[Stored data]
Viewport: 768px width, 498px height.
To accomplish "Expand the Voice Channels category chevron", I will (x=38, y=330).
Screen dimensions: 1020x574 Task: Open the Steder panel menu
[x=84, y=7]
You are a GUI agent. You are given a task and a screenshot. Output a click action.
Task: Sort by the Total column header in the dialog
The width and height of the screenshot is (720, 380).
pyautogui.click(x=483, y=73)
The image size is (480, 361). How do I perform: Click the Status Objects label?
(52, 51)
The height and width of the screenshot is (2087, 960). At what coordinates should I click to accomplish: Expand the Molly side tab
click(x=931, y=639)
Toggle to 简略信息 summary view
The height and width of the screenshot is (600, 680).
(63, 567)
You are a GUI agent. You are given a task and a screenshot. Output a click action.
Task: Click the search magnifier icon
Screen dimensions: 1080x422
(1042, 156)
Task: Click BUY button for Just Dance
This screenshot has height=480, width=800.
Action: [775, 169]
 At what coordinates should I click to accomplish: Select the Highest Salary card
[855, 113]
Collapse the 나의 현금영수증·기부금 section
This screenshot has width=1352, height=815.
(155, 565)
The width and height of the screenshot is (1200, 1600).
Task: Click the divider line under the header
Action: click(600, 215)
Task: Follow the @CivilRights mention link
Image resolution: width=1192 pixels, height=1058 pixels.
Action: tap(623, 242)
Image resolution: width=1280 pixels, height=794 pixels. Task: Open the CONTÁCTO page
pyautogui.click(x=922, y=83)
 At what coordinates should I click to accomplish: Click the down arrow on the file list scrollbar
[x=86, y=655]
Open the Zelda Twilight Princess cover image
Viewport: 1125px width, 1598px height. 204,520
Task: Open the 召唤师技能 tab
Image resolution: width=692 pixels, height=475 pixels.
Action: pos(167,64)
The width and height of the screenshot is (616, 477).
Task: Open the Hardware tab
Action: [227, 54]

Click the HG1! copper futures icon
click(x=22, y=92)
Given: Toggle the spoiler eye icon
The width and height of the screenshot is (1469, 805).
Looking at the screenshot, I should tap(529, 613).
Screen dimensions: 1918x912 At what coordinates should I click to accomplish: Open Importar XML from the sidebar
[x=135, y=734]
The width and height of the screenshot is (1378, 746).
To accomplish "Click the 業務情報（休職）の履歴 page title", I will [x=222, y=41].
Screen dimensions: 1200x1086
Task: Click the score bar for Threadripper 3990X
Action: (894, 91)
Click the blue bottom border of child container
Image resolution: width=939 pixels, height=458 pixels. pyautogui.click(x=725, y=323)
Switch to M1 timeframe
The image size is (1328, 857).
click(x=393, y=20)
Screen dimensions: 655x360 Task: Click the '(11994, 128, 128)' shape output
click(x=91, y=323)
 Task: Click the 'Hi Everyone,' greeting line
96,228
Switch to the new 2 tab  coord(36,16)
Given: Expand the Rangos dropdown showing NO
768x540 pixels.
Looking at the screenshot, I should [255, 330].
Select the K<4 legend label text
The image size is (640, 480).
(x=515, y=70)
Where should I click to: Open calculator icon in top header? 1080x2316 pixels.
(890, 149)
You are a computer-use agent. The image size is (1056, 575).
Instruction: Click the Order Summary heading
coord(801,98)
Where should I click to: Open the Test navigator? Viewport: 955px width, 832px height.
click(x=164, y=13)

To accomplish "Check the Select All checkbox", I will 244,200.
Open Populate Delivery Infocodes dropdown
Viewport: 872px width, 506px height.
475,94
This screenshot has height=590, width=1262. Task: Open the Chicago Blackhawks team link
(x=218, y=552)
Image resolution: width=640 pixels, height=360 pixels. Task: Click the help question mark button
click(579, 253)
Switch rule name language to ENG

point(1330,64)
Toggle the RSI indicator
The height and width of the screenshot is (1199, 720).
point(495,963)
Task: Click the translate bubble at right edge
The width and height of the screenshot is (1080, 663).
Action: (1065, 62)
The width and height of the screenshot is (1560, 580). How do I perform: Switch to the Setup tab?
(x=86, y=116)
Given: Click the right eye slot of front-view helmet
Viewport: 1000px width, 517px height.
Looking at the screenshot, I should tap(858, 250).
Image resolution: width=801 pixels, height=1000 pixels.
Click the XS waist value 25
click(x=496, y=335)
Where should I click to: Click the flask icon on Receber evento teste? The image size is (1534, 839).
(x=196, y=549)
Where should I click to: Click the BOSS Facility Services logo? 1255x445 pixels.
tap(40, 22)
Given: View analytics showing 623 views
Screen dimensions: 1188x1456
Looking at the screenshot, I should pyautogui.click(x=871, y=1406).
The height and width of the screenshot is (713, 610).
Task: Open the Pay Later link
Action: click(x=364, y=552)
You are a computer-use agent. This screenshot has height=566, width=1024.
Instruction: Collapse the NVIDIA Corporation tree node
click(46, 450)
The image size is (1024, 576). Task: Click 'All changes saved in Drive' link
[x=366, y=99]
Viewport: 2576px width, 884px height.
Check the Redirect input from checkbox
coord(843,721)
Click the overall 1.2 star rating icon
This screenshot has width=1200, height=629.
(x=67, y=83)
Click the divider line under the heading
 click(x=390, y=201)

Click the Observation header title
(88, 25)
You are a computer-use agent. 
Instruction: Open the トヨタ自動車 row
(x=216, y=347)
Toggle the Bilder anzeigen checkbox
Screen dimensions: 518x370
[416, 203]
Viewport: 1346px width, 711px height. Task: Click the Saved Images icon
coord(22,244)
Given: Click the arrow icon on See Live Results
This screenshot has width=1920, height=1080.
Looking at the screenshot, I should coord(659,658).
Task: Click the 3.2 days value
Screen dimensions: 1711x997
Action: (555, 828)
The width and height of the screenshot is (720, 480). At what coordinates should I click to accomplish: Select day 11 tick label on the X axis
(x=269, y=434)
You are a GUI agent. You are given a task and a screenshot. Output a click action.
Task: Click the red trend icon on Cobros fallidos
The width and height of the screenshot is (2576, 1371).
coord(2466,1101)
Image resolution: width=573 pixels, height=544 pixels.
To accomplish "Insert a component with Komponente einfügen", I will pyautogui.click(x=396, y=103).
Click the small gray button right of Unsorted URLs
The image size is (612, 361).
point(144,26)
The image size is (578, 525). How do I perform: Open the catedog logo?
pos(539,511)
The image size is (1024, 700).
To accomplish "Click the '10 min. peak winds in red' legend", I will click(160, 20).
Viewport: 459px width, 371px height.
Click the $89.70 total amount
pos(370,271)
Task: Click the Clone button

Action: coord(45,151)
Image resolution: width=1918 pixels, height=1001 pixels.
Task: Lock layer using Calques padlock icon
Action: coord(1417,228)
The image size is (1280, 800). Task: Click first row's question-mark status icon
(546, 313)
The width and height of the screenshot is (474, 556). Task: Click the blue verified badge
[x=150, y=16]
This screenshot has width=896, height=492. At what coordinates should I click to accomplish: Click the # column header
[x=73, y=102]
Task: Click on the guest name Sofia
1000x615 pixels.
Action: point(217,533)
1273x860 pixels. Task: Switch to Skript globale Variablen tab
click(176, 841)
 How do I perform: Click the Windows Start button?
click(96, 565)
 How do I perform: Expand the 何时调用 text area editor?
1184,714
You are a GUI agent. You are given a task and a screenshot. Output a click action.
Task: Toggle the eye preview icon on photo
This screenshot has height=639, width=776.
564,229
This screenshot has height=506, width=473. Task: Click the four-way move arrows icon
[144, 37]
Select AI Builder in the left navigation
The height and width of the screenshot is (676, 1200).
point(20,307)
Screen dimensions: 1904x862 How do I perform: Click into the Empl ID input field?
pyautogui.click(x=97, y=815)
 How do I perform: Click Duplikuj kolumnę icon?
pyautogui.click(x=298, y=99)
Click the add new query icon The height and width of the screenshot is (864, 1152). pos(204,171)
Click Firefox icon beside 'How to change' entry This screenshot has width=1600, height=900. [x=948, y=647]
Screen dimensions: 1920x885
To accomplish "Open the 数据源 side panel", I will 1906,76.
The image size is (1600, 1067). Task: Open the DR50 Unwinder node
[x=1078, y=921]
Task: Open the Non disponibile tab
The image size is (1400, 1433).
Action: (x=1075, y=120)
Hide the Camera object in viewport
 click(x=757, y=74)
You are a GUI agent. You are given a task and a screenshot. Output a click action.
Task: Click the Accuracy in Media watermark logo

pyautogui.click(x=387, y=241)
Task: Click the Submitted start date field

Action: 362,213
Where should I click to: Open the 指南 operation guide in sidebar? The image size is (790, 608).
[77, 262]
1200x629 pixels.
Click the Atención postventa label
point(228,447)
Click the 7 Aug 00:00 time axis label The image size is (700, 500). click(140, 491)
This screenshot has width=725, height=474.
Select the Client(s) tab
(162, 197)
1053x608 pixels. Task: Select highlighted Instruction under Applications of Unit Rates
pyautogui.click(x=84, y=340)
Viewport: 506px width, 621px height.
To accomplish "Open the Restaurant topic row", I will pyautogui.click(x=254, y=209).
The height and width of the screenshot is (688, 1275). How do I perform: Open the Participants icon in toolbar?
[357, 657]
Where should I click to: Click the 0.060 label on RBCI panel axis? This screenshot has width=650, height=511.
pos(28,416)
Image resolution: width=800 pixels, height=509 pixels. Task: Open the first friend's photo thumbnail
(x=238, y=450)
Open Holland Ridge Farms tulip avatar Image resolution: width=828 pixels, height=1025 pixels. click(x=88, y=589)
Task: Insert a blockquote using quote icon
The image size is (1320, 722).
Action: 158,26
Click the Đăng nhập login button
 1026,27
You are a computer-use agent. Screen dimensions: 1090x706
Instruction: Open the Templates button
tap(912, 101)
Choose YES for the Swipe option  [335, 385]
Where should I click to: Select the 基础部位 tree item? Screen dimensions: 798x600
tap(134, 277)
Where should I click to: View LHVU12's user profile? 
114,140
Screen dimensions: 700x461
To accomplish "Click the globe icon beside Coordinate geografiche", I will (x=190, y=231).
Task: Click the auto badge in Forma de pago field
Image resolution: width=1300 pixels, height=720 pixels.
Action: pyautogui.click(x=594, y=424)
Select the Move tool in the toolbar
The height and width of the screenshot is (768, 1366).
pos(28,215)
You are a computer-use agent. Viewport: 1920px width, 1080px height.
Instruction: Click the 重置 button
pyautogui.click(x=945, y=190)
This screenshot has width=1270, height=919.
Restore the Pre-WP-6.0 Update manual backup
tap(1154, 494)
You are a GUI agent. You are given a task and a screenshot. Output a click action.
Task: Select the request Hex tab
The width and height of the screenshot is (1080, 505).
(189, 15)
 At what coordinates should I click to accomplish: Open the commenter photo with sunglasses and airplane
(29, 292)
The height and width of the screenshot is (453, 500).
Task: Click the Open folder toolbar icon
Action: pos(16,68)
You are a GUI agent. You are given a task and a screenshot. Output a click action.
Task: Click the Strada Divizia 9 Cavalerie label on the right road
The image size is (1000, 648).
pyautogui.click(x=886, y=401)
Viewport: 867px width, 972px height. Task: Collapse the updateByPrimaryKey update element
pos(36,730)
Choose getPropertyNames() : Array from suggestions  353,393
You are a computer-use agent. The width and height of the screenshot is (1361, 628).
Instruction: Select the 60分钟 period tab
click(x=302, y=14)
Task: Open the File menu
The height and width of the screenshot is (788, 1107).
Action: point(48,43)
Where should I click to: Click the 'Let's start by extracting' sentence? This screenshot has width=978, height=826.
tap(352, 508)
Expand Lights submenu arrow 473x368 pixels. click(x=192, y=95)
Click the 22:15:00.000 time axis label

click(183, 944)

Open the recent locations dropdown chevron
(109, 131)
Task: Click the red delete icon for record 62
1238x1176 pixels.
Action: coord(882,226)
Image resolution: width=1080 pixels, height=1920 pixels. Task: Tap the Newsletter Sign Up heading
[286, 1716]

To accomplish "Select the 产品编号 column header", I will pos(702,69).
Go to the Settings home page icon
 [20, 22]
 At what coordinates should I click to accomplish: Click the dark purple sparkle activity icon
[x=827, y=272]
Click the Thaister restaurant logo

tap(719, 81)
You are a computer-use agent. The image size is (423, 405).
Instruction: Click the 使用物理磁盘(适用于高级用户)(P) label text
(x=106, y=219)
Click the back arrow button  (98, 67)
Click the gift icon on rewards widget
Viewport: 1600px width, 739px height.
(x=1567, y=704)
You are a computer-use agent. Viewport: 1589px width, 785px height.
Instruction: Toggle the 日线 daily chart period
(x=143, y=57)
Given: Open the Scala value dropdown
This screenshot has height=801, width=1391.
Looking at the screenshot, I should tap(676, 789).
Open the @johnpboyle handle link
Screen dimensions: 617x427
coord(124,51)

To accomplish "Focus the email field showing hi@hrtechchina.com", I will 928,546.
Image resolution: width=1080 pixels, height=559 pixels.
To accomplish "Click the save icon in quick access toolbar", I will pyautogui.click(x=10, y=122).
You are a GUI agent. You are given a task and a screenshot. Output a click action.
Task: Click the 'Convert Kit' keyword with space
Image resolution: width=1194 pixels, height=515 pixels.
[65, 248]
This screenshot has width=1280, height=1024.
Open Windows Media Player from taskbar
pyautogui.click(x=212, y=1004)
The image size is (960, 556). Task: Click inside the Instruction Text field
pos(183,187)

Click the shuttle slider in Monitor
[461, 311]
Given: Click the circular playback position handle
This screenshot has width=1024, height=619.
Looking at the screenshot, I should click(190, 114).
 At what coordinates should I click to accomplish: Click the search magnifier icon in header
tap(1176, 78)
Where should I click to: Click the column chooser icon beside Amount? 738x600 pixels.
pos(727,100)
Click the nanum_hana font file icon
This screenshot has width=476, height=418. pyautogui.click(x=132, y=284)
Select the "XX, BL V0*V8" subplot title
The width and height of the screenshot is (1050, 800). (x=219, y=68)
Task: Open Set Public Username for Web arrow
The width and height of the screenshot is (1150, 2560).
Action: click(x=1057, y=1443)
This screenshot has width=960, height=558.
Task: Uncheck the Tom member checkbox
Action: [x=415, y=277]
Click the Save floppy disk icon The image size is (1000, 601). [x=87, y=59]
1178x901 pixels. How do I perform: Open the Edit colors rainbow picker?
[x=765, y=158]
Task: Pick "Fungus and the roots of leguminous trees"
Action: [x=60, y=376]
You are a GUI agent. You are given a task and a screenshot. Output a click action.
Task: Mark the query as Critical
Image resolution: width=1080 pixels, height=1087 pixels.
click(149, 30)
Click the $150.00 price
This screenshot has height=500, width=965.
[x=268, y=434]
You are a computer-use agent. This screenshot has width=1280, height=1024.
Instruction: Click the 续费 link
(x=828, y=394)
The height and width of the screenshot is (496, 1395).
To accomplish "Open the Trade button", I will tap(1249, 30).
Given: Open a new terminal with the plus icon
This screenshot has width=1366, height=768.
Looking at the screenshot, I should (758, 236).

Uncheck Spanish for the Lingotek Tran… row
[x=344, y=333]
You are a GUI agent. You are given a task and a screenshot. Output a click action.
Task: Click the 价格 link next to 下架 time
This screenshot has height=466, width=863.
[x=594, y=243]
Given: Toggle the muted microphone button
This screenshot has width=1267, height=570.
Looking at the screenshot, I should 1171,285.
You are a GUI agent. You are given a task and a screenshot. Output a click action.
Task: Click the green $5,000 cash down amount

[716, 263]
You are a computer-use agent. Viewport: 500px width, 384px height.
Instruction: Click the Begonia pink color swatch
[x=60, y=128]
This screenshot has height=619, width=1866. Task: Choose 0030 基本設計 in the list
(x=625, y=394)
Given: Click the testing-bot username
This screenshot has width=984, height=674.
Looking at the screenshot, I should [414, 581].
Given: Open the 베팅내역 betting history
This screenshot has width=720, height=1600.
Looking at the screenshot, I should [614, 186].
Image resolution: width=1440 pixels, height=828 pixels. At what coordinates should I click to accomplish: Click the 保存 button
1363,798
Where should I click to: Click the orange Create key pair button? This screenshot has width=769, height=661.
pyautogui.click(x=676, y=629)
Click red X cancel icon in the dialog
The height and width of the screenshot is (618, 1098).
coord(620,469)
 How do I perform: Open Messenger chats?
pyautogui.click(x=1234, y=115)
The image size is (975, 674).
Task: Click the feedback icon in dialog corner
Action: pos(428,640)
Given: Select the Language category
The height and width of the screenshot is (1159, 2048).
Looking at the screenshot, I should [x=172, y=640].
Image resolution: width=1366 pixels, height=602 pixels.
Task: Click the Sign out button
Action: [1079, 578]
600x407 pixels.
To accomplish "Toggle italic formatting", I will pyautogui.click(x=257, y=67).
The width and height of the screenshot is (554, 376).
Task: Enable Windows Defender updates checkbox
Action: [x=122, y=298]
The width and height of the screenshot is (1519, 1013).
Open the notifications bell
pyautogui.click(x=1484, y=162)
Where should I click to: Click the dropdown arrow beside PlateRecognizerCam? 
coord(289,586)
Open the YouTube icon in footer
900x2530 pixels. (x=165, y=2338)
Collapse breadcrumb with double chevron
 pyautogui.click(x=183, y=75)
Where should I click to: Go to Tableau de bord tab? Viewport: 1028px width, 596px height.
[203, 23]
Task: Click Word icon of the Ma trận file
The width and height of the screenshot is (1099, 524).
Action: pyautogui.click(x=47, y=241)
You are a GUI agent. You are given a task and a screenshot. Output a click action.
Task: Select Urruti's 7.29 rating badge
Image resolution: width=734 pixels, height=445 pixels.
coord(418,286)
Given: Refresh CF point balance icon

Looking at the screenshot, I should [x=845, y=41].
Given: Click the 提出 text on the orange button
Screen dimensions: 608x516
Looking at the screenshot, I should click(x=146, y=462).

EXERCISE DESCRIPTION
Which lines of the entries above contain the word "category"? Copy each of them.

TASK ANSWER
To accomplish "Expand the Voice Channels category chevron", I will (x=38, y=330).
Given: Select the Language category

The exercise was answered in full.